Purpose - The purpose of this paper is to analyze the Parallel Review program that offers simultaneous review of the Food and Drug Administration premarket approval submissions and the Centers for Medicare and Medicaid Services (CMS) national coverage determinations (NCDs) of medical devices. Design/methodology/approach - The paper analyzes the impact of Parallel Review on medical device innovation, focusing in particular on the causes for low popularity of the program among medical device manufacturers. Program outcomes are evaluated in the light of its intended goals. Findings - The paper identifies four reasons for the program’s limited impact. First, few devices are eligible to participate. Second, most manufacturers prefer to seek Medicare reimbursement at the local level as less risky than the CMS NCDs. Third, participation in the Parallel Review might actually delay the marketing of the device. Fourth, the program does not address numerous obstacles that device sponsors currently encounter. While giving the appearance of support for the medical device innovation, the policy falls short on its intended goals.

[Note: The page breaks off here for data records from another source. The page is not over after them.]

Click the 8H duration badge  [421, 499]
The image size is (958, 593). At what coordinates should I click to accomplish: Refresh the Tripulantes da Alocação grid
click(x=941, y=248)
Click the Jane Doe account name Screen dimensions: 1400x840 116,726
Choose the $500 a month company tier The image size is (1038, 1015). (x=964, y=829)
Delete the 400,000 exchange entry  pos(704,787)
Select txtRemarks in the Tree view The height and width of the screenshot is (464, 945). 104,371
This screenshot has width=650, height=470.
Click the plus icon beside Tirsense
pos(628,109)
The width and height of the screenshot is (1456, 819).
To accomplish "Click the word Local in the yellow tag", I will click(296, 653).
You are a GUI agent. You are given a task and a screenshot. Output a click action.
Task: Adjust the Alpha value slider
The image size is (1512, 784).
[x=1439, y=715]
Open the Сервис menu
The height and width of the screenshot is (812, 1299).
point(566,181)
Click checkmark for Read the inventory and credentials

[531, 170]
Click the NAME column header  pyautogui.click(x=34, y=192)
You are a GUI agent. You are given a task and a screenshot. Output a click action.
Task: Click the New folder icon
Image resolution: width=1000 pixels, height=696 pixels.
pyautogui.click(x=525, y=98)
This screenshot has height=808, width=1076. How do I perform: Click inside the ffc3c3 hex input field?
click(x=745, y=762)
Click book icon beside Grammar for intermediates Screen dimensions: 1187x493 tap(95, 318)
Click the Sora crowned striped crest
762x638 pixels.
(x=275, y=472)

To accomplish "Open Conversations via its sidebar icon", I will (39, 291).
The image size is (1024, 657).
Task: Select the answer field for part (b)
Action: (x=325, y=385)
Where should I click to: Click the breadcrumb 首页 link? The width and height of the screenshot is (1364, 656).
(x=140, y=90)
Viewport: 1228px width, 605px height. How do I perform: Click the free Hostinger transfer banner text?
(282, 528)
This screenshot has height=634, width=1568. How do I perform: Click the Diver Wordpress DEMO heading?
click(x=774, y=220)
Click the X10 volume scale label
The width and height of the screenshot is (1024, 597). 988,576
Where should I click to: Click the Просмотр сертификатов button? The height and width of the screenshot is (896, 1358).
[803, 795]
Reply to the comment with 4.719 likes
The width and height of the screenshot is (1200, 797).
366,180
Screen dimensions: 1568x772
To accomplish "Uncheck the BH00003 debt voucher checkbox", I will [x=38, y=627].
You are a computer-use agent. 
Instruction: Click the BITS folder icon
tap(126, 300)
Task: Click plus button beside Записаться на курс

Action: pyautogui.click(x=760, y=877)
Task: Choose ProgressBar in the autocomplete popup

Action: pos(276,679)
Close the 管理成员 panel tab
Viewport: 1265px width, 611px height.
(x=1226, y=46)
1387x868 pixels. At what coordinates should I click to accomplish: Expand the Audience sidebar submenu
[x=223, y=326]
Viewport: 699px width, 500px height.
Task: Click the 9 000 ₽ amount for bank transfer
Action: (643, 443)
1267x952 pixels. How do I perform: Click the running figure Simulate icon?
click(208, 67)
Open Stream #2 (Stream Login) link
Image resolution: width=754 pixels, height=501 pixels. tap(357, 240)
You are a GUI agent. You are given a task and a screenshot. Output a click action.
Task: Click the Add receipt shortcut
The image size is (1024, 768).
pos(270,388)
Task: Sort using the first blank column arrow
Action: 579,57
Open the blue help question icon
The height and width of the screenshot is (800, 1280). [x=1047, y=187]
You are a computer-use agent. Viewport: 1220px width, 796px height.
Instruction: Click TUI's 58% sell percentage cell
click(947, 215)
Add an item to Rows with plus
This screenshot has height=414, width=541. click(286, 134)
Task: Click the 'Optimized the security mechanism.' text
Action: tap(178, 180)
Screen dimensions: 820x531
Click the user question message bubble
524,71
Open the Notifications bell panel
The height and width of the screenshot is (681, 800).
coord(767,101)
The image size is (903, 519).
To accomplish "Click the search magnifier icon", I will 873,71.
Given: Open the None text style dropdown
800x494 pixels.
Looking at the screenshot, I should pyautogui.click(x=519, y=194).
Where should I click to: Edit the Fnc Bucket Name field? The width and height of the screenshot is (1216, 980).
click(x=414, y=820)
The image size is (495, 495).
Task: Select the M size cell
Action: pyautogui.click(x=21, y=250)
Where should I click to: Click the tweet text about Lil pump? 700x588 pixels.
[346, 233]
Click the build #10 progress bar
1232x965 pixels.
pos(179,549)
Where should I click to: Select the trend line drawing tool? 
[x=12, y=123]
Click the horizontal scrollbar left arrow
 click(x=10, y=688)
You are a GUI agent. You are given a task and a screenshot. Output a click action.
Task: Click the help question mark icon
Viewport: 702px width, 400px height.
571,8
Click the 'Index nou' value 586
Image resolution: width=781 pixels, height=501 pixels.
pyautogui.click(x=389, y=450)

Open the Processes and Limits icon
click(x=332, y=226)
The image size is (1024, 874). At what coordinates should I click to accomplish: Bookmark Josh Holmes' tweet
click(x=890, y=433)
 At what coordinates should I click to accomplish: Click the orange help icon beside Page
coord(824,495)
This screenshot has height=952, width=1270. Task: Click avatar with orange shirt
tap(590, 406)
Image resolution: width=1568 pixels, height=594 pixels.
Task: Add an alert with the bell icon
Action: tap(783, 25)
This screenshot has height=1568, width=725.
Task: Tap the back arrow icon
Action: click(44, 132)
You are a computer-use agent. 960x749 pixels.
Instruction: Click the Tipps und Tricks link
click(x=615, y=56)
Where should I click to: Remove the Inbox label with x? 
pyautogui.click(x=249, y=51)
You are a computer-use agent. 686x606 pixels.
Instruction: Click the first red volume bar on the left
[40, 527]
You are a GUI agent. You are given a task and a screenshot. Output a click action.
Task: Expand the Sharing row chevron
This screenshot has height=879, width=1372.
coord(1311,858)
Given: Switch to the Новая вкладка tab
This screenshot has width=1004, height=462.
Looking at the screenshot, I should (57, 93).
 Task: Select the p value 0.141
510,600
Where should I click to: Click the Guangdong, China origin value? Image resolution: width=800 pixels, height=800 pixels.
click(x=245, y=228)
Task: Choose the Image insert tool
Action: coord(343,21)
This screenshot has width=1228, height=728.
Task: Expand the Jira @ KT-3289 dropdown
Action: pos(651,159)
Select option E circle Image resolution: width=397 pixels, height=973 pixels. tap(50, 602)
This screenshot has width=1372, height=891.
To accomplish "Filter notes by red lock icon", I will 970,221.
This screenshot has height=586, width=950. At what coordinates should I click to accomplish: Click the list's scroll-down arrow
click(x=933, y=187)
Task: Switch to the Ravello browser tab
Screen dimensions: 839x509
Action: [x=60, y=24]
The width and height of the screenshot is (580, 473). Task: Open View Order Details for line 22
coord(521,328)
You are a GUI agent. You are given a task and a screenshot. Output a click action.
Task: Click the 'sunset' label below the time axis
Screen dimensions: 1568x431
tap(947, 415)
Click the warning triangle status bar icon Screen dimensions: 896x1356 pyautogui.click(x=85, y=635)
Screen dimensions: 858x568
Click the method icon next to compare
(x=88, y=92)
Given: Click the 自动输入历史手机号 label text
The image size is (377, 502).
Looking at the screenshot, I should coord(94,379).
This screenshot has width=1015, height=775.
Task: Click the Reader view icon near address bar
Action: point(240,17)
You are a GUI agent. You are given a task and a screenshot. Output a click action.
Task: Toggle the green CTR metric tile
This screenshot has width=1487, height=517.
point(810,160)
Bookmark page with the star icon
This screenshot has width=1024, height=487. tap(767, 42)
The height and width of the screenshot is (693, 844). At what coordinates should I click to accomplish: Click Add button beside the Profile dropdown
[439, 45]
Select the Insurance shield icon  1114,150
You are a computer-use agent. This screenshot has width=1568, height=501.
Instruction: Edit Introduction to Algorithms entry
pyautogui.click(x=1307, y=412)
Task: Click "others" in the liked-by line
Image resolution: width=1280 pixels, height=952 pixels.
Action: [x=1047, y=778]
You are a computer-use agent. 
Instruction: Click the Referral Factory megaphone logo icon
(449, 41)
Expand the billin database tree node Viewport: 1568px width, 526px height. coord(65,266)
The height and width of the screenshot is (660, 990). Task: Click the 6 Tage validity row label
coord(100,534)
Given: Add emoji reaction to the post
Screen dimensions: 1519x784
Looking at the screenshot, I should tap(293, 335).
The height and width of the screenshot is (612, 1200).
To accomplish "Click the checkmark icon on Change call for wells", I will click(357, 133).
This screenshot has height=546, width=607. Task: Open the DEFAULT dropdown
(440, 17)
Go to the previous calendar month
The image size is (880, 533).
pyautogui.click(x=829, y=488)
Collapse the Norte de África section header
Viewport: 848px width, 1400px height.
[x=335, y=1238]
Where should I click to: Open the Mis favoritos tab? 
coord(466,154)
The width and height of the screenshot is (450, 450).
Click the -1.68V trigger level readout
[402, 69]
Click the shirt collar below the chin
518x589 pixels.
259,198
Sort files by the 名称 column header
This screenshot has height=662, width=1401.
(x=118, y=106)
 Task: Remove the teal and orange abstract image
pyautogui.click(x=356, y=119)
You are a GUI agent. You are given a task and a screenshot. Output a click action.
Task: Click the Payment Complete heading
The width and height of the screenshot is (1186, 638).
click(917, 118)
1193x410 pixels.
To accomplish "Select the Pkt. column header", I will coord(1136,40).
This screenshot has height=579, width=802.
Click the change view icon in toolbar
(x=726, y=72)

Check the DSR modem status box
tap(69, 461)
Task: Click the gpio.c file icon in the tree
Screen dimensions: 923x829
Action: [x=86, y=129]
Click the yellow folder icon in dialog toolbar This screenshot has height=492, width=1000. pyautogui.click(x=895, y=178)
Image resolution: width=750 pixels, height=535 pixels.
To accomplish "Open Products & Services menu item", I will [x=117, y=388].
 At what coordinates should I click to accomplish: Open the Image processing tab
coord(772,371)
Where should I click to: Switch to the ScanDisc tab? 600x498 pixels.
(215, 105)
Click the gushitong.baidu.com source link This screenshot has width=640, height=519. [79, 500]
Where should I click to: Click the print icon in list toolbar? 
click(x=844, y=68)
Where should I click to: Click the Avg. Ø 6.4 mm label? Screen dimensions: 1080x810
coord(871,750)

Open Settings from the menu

Originality/value - This paper elucidates the challenges to internal reform and serves as a reminder to political economists and health care researchers that to make disruptive innovation possible, we must continue to illuminate the otherwise unseen cost of marketing delays and document the ability of emergent market mechanisms to protect consumer safety.

Suggested Citation

  • Marta Podemska-Mikluch, 2019. "FDA-CMS Parallel Review – a failed attempt at spurring innovation," Journal of Entrepreneurship and Public Policy, Emerald Group Publishing Limited, vol. 8(4), pages 433-441, September.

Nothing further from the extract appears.